* _The problem_:
Return every line below in which "will" appears.
---- Excerpted records
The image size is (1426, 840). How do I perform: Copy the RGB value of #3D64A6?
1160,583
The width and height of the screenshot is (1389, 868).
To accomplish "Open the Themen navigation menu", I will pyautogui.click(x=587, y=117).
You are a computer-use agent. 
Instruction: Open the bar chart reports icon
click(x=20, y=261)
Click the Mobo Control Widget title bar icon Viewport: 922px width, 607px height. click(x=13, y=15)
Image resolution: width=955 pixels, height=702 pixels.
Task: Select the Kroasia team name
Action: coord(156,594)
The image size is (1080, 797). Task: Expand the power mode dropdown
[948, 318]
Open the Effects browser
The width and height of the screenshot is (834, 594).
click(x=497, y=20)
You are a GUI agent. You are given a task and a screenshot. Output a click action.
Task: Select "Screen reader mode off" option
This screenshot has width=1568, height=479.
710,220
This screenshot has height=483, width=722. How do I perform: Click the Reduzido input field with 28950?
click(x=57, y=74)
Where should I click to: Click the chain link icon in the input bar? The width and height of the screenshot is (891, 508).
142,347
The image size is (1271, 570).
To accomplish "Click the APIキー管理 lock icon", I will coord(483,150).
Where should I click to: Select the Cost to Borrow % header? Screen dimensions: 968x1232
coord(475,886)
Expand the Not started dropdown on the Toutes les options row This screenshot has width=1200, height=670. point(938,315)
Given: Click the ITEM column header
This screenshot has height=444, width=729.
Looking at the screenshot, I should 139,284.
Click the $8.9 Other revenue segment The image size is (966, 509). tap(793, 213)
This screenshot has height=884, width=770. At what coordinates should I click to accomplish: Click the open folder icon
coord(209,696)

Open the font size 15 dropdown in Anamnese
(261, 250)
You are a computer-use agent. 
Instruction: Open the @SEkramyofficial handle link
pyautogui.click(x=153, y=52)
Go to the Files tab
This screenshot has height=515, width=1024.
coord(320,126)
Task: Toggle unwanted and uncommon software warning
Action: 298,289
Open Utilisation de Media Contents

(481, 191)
--------
* _Output of the exercise_:
To accomplish "Open the Themen navigation menu", I will pyautogui.click(x=587, y=117).
To accomplish "Click the APIキー管理 lock icon", I will coord(483,150).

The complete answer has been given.